The European Medicines Agency is already studying the Russian Sputnik V vaccine

It is a preliminary step to accelerate an eventual authorization of the vaccine once Russia applies for it

2 min
A health worker administers a vaccine

BrusselsThe European Medicines Agency (EME) is starting to study the Russian vaccine Sputnik V. Despite the growing diplomatic diplomatic tensions between Russia and the European Union, and the scepticism that even the president of the European Commission, Ursula Von der Leyen, showed towards the Russian vaccine, the EME announced on Thursday that it is starting its scientific review of it. It is a preliminary step undertaken at the initiative of the EME, which considers that it already has enough information to study it and that it will be helpful to accelerate the authorisation process once Russia formally requests it.

The EME expert committee has chosen to start this scientific analysis of the vaccine developed by the National Center for Epidemiology and Microbiology of Russia, Gameleya, because the clinical and laboratory studies available in adults "indicate that Sputnik V triggers the production of antibodies and immune cells directed against the SARS-CoV-2 coronavirus and can help protect against COVID-19".

As of this Thursday, then, the EME evaluates the data that are available and there is no end date, but the study continues until the agency considers that it has enough evidence to activate the process of authorization and marketing. However, the agency and the European authorities have worked throughout the pandemic to squeeze the deadlines as much as possible and, in fact, this preliminary study serves precisely to accelerate the approval process once Russia applies for it.

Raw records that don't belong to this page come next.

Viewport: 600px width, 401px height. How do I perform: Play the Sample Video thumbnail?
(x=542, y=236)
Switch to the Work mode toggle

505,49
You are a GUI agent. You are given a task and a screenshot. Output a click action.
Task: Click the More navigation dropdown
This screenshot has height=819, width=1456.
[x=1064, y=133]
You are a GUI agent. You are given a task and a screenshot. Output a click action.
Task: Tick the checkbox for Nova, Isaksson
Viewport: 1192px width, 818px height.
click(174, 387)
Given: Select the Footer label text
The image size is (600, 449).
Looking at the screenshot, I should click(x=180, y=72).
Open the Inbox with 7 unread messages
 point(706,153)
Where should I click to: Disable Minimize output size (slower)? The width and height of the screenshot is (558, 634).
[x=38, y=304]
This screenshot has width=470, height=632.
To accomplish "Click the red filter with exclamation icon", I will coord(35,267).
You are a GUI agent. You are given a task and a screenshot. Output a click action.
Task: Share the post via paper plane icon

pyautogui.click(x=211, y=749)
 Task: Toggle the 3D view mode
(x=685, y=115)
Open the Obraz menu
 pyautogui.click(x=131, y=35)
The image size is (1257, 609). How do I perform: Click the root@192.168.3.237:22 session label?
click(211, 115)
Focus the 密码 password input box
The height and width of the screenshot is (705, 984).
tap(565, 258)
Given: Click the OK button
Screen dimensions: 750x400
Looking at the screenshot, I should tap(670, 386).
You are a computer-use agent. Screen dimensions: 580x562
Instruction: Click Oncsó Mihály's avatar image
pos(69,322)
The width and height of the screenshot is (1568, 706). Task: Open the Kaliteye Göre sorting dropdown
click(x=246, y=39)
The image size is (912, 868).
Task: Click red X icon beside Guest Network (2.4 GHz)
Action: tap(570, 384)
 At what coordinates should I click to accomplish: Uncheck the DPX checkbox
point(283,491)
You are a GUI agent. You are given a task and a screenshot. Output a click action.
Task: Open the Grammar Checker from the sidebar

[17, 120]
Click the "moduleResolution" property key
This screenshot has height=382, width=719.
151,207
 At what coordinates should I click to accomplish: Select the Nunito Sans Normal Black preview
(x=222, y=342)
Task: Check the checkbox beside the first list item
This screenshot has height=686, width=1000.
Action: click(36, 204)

The complicated geopolitical battle for the vaccine

Gameleya's creators had been in contact with the EME for weeks and, in fact, at the end of January it was even published that Russia had submitted the application to the EU, which was later denied by the European authority. The coronavirus vaccine has become yet another chapter in the complicated relations between Russia and the European Union. With the start of the vaccination campaign, Brussels has been the target of criticism for having authorised several vaccines later than countries such as the United Kingdom or the United States. And Russia, who is constantly monitored by the EU for spreading fake news in Europe regarding the coronavirus, has not thought twice about taking advantage of this context.